**Your task**:
Each line from the one containing "This screenshot has height=823, width=1351." to the end of the records should be copied exactly, and no other line.

**Exercise data**:
══════

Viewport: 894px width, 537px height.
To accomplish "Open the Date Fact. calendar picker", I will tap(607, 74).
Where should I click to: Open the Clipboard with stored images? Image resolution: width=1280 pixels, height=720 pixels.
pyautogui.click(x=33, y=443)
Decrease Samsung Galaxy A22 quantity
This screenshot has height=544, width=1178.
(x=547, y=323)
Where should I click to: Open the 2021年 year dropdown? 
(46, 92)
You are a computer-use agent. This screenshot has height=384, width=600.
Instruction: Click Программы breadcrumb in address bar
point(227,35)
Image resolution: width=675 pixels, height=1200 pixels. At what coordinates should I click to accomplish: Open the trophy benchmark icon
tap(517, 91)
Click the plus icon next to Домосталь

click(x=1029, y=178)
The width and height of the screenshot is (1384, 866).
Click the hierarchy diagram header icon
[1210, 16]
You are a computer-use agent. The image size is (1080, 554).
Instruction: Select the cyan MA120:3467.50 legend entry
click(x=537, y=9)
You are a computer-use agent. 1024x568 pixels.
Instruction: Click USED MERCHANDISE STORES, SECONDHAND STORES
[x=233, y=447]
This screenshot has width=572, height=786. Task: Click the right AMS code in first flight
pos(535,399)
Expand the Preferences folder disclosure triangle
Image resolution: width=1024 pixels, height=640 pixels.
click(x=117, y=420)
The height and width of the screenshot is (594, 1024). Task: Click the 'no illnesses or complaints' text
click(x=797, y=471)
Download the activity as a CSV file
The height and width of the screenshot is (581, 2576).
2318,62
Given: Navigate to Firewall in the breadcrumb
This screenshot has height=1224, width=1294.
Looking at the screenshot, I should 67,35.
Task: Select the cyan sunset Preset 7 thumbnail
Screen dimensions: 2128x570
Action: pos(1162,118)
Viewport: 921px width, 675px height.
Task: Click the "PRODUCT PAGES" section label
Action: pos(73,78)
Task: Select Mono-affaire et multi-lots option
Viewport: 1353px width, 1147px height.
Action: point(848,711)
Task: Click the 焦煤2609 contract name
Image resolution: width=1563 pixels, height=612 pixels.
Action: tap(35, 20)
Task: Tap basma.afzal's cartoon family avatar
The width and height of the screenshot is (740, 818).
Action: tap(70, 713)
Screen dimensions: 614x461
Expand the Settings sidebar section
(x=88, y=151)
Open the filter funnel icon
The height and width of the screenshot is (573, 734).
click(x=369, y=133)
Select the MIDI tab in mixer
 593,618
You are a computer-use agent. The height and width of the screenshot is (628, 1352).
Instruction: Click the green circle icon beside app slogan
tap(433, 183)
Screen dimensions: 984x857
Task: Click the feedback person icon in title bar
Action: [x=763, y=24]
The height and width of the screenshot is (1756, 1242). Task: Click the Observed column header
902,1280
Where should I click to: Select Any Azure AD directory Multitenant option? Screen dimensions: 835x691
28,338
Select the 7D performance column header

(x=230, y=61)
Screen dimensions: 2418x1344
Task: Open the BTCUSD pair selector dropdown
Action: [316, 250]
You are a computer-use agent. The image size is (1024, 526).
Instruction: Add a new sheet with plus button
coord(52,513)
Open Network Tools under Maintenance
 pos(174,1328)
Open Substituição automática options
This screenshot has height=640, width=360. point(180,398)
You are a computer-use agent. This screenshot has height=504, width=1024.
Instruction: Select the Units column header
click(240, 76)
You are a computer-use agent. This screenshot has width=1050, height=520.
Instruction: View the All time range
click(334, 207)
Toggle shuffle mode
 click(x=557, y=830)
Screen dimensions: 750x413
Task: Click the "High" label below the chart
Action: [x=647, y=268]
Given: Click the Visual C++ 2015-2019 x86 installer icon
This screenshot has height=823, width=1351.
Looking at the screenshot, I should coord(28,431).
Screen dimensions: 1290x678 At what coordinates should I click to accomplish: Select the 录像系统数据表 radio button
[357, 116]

══════

**Finished task**:
This screenshot has height=823, width=1351.
Looking at the screenshot, I should coord(28,431).
Screen dimensions: 1290x678 At what coordinates should I click to accomplish: Select the 录像系统数据表 radio button
[357, 116]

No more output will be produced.